>>>

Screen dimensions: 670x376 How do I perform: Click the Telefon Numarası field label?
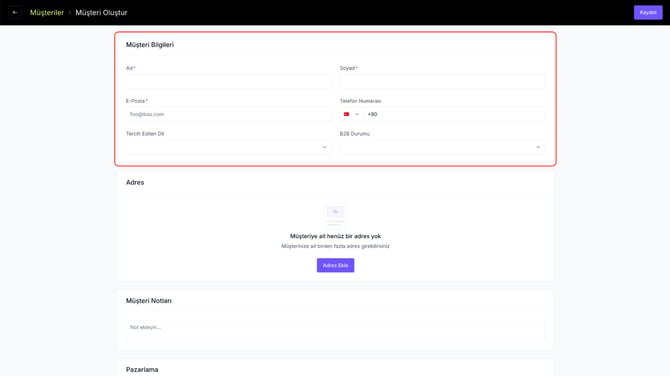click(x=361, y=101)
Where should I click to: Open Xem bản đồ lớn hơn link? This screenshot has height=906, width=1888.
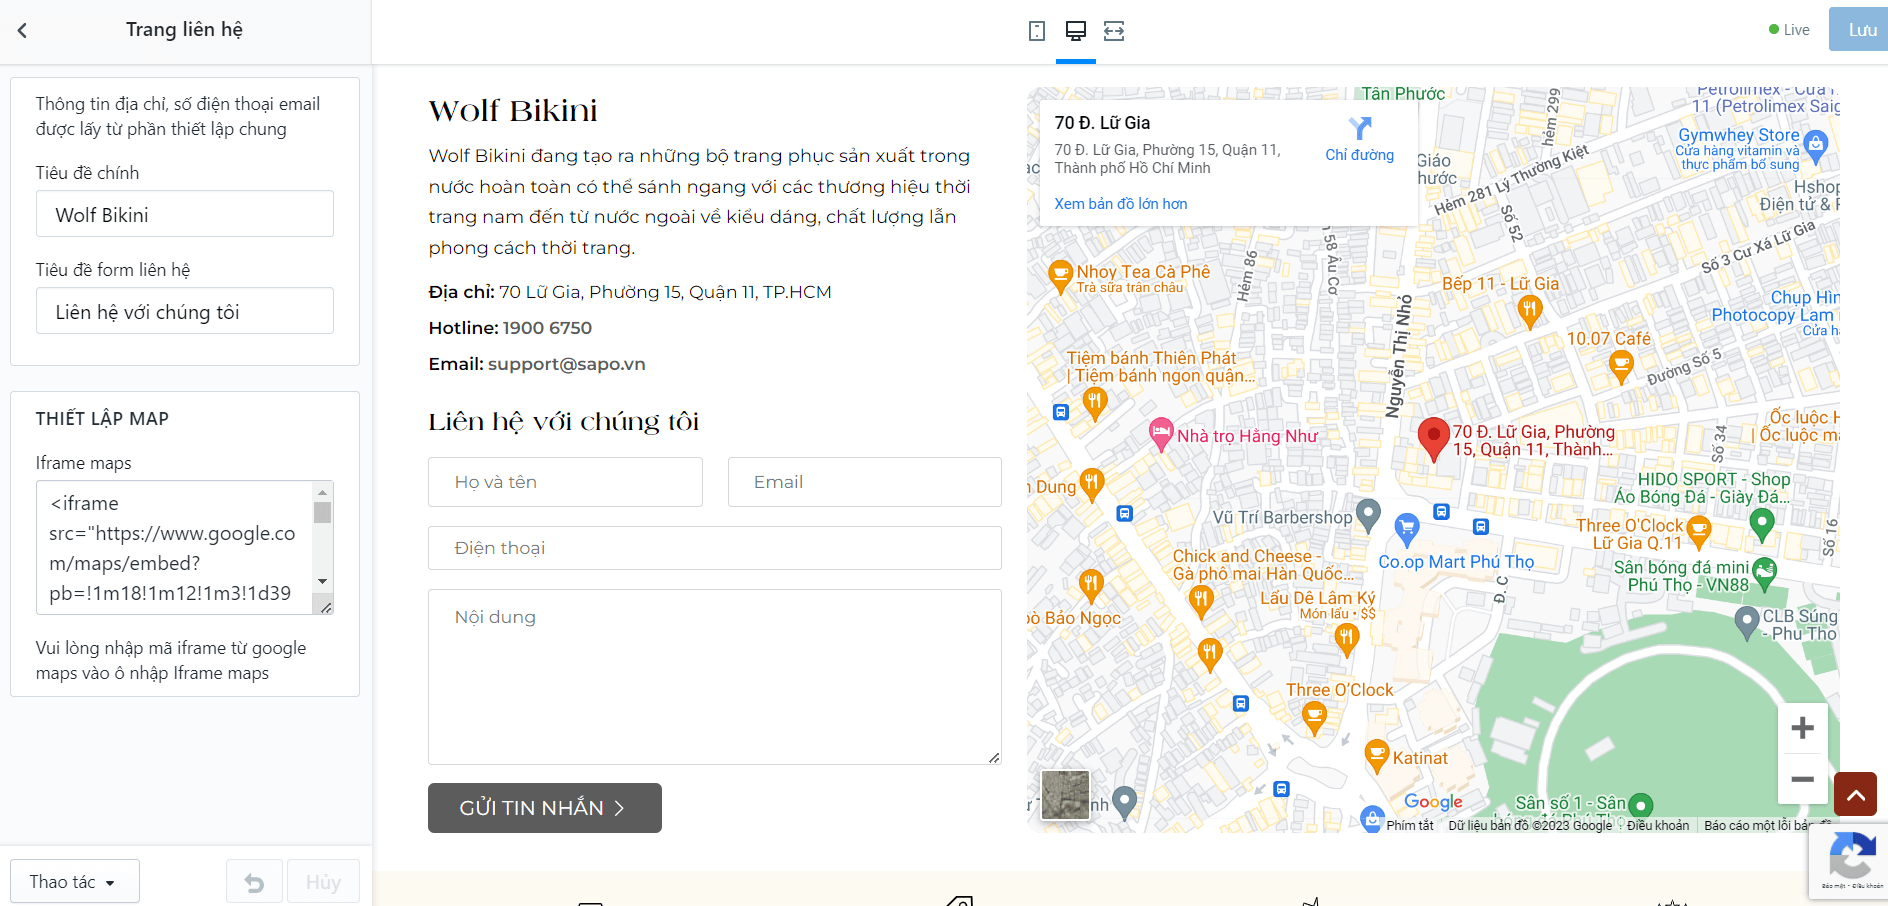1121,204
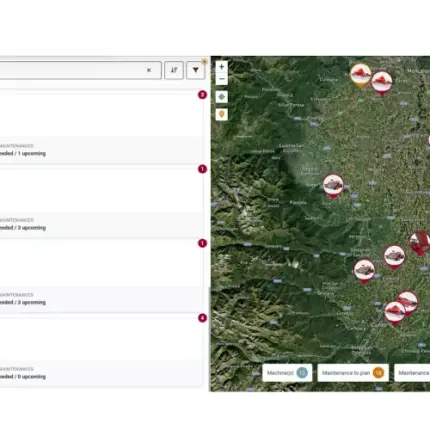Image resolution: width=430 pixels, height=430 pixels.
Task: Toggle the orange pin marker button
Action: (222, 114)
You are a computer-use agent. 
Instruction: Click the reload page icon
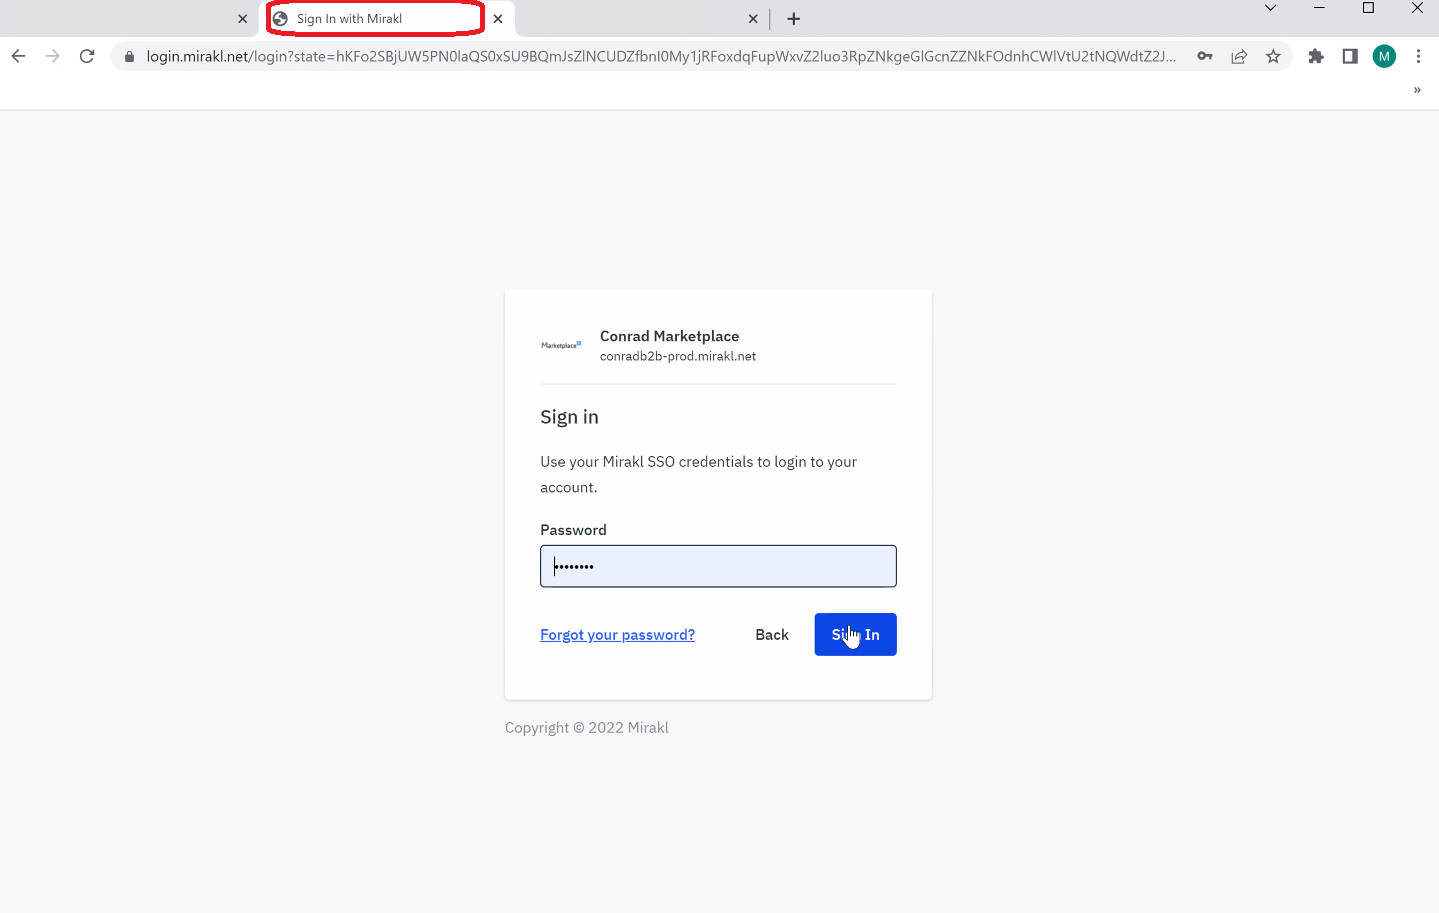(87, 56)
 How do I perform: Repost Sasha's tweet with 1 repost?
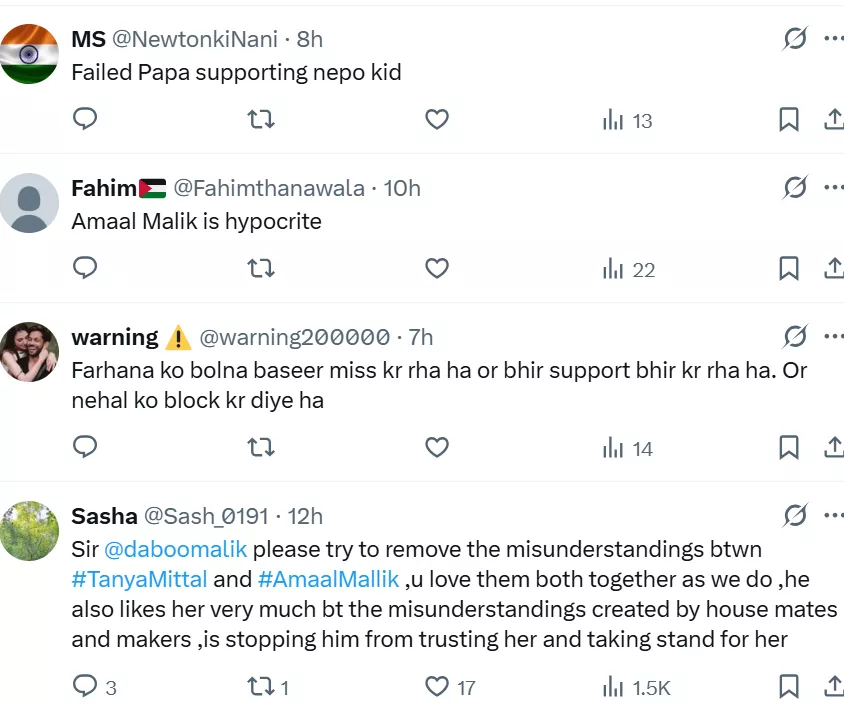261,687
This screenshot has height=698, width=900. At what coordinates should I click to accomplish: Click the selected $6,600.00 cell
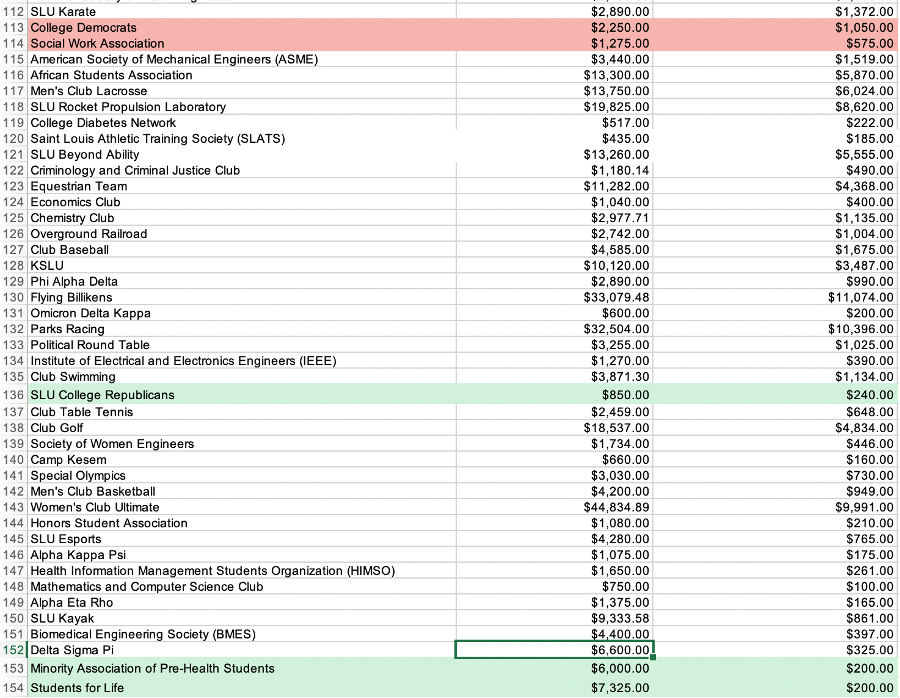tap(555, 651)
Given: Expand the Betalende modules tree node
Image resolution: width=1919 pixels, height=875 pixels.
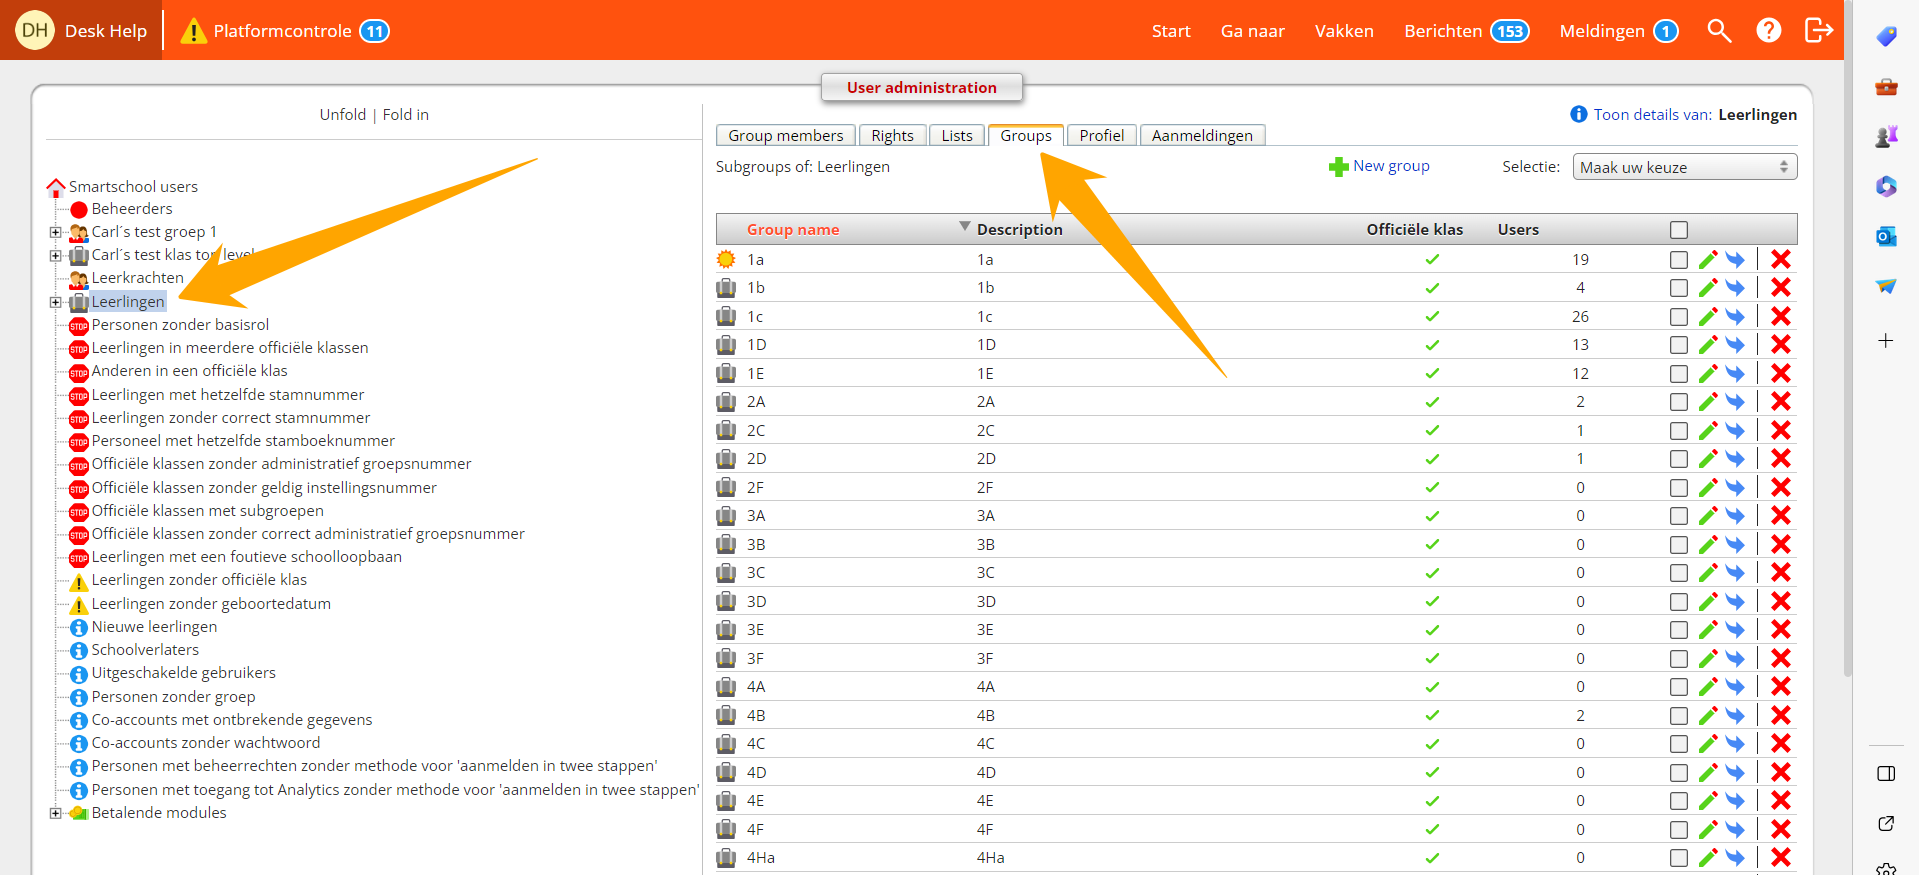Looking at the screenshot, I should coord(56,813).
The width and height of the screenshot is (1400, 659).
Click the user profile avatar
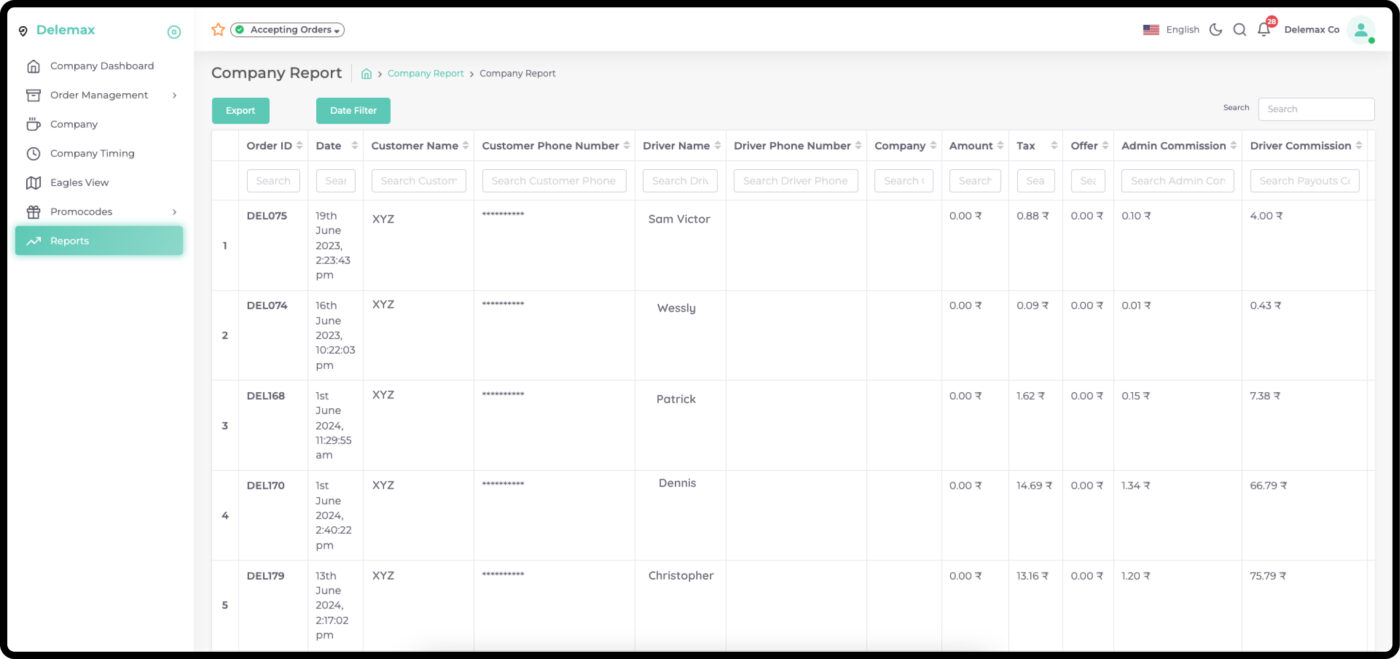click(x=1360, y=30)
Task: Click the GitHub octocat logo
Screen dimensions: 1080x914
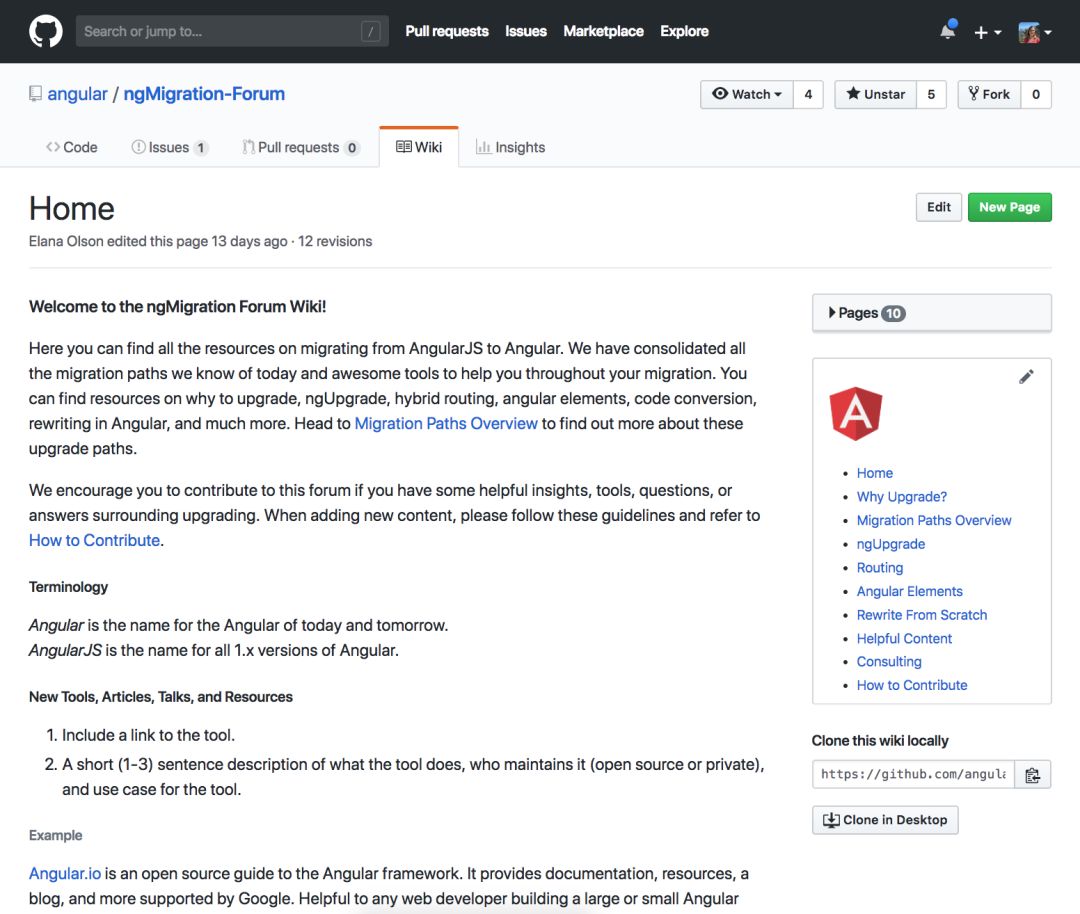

<<<

**EXERCISE INSTRUCTIONS**
Starting with the line containing "The width and" and ending with the last line of the records above, write out each line exactly; no pictures.

**RESPONSE TO THE TASK**
The width and height of the screenshot is (1400, 659).
Click the user profile avatar
click(x=1360, y=30)
Task: Click the GitHub octocat logo
Screen dimensions: 1080x914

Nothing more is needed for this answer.